START Text section

Wave boundary and initial conditions

To obtain the numerical solution of the action balance equation (2.16), the wave boundary and initial conditions should be provided. The incoming wave components at the up-wave boundaries in the SWAN model are specified by a two-dimensional spectrum. Several options are available:

• A parametric one-dimensional spectrum with a certain imposed directional distribution. An example is a Jonswap spectrum.
• A discrete one-dimensional spectrum with a certain imposed directional distribution. This is often obtained from measurements.
• A discret two-dimensional spectrum. This may be obtained from other SWAN runs or other models, e.g. WAM and WAVEWATCH III.

For the parametric one-dimensional spectrum, the following optional forms have been recommended: a Pierson-Moskowitz spectrum (Pierson and Moskowitz, 1964), a Jonswap spectrum (Hasselmann et al., 1973) and a Gaussian-shaped spectrum.


The boundaries in frequency space are fully absorbing at the lowest and the highest discrete frequency. So, energy can freely propagate across these boundaries and thus total energy might not be conserved in some cases. However, a diagnostic tail $f^{-m}$ ($m=4$ or $m=5$) is added above the high frequency cut-off, which is used to compute nonlinear wave-wave interactions at the high frequencies and to compute integral wave parameters. When the directional space is a closed circular, no directional boundary conditions are needed. However, for reasons of economy, SWAN has an option to compute only wave components in a pre-defined directional sector. In this case, the boundaries of this sector are fully absorbing (action density might be removed from the model by refraction).

END Text section
START Data for review

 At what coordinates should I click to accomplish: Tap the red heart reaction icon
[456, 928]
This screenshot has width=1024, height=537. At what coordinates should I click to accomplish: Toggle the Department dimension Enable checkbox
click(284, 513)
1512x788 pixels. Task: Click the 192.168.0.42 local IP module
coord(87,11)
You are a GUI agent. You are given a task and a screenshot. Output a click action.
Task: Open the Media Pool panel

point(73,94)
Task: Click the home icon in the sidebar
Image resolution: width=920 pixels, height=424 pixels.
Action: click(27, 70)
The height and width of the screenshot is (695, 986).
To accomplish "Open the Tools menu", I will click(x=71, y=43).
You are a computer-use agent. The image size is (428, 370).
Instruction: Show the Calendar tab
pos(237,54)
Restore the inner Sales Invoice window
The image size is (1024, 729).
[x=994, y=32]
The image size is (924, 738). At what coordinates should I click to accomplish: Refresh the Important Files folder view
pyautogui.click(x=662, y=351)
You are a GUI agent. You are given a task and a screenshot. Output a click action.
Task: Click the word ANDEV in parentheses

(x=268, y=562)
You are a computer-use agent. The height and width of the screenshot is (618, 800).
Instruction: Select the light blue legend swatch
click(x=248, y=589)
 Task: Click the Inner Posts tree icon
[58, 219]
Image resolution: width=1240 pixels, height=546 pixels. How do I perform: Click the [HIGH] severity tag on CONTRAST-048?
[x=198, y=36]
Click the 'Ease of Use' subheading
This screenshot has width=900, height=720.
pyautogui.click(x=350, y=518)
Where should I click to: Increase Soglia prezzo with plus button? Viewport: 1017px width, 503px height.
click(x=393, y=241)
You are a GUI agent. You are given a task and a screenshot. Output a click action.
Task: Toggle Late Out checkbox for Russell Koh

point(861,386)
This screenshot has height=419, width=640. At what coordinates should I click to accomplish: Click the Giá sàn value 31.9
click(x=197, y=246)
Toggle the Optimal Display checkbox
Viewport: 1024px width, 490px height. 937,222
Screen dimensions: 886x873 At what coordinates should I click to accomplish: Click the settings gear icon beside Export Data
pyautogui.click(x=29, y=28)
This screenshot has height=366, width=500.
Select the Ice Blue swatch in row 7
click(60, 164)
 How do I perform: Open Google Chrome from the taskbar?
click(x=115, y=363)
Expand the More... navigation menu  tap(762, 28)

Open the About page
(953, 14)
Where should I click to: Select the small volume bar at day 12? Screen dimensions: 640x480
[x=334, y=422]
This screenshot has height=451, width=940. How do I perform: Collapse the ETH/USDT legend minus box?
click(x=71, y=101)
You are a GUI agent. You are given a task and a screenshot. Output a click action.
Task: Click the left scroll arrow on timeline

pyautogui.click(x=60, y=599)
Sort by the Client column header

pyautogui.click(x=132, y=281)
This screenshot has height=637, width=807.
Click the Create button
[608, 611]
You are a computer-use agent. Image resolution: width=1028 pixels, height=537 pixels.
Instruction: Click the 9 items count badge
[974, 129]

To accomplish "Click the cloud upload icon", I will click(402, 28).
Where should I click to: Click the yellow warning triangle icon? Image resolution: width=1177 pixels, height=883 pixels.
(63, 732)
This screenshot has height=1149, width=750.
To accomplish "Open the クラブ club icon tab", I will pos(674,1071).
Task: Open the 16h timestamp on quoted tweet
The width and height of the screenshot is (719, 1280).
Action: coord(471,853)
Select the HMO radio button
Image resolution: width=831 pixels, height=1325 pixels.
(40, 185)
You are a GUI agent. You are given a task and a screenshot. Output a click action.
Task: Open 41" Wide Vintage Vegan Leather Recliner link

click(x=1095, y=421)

END Data for review

Work task 1 —
According to the section on wave boundary and initial conditions, how does the SWAN model specify the incoming wave components at the up-wave boundaries?
Work task 2 —
Write what comes next in the section on wave boundary and initial conditions, starting after its last sentence.

Written answer 1 —
By a two-dimensional spectrum.

Written answer 2 —
To facilitate the integration process of the action balance equation, wave boundary conditions in geographical space need to be provided. The boundaries of the computational grid in SWAN are either land or water. In case of land there is no problem. The land does not generate waves and in SWAN it absorbs all incoming wave energy. But in the case of a water boundary there is a problem. If observations are available, they can be used as inputs at the boundary. In case no wave conditions are given along the boundary, SWAN assumes that no waves enter the model and waves can leave the model freely along that boundary. This assumption results in errors. Therefore, to get reliable results, especially for such case, the model boundaries must be placed far away from the area of interest.


In case of nonstationary computation, the default initial spectra are computed from the local wind velocities using the deep-water growth curve of Kahma and Calkoen (1992), cut off at values of significant wave height and peak frequency from Pierson and Moskowitz (1964). The average (over the model area) spatial step size is used as fetch with local wind. The shape of the spectrum is default Jonswap with a $\cos^2 (\theta)$ directional distribution centred around the local wind direction.


The first guess conditions of a stationary run of SWAN are default determined with the second generation mode of SWAN.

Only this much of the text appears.